Wednesday, November 20, 2013

Alien Lands



Seeing as I am roughly half way through my residency in Turkey, I feel that now is a proper time to discharge many of the reflective thoughts that have been floating around my head recently. Being abroad is a strange experience. It takes place both up close, spontaneously unfolding right in front of your eyes, and from afar, solidifying slowly in the back of your head. You assume the limbotic identity of both a participant and an observer, struggling to embrace the society you are surrounded by while simultaneously asserting the culture you brought with you.

Fortunately, Turkey does not lend itself well to this dichotomy. The inescapably affable nature of many Turkish people and their communities creates an environment of constant invitation so conducive to eating, drinking, and talking, that I feel a tinge of guilt when not participating in some combination of the three. The subtle beauty of Istanbul's sun stained mosques and cramped streets do nothing to remedy this ever swelling desire to explore, and though the city's sprawl carries on in all directions in a seemingly infinite stretch of terracotta, stone, and cats, it has a way of wrapping you in the warmest bear hug you have ever received, reassuring you that you are exactly where you need to be.

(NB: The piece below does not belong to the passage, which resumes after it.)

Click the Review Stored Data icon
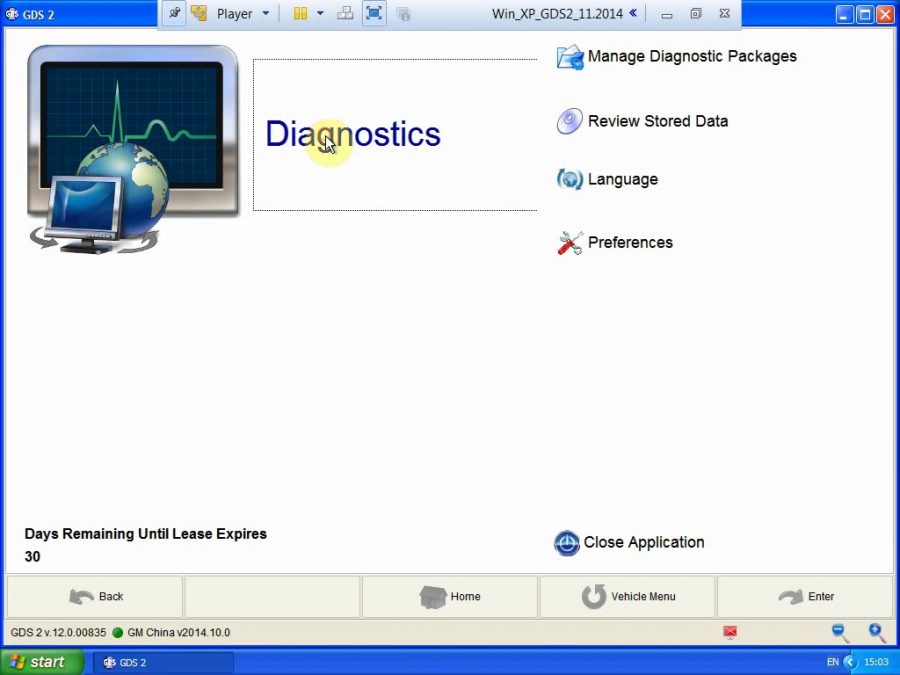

But it is imperative to remember where this perspective is coming from. As impartial as we would like to be, our preconceived notions of any foreign country hinder our ability to experience their communities in a truly unadulterated way. This obstacle is not only present when traveling in other nations: even when traveling between states in America it is hard to shake off the stereotypes that are associated with different regions and their people. When these prejudices are inevitably challenged and you are forced to confront the unexpected, it can lead to a brief, yet potent, feeling of isolation.

It is usually under these circumstances that I retreat to my enclave of fellow American expatriates. By no means would I suggest that these friends are anything but some of the brightest and most genial people I have met on this trip, but there is an indefensible peculiarity about surrounding yourself with your own ilk during an experience that is supposedly motivated by a lust for the unknown. Seeking out the familiar in a new environment is completely natural and healthy, but a reliance on the comfort of the known can easily devolve into apathy, keeping you from going out and absorbing the greater world around you.

The quiet struggle of the abroad experience is between finding a home within a foreign community and continually thrusting yourself beyond what you have already become acquainted with. This push and pull plays out both externally, in the host society in which you are a guest, and internally, as you strive to get the most out of your brief time overseas, and the caution that accompanies this realization is why I now find myself both inspired and reserved.

This dualistic relationship can perhaps best be explained through my recent trip to Cappadocia: a region of Central Anatolia with a topographical personality similar to something out of a Dr. Seuss book. The landscape, with its elaborately carved cliff-face fortresses and towering natural stone obelisks, was wholly alien to me. After a few days, however, the small town in which I was staying had become an oasis of familiarity surrounded by the extraordinary terrain. This affinity was most likely the result the hospitality of the town's inhabitants as well as the high concentration of tourists that were staying there, which lead me to ponder a seemingly appropriate question: was the "authentic" Cappadocia experience to be found in the tourist hub of Göreme, or was it out amongst the strange pillars and labyrinthine canyons of the countryside?

Ultimately I realized that the question was irrelevant. Trying to find some sort of authenticity in any experience implies that there is a wrong way and a right way to go about it, that there are rules by which the experience is governed, and, most damaging of all, that there is a possibility of failure. You cannot fail going abroad. Your experienced is measured by no standards except your own, so if you "fail" it is your own doing. Everybody who makes the decision to uproot and place themselves, physically and culturally, into a different society does it for their own unique reasons. I will admit, sometimes upon hearing those reasons I am forced to bite my tongue, but in the end, you are the final judge of what you gained on these brief trips. Just get out of the house every once in a while.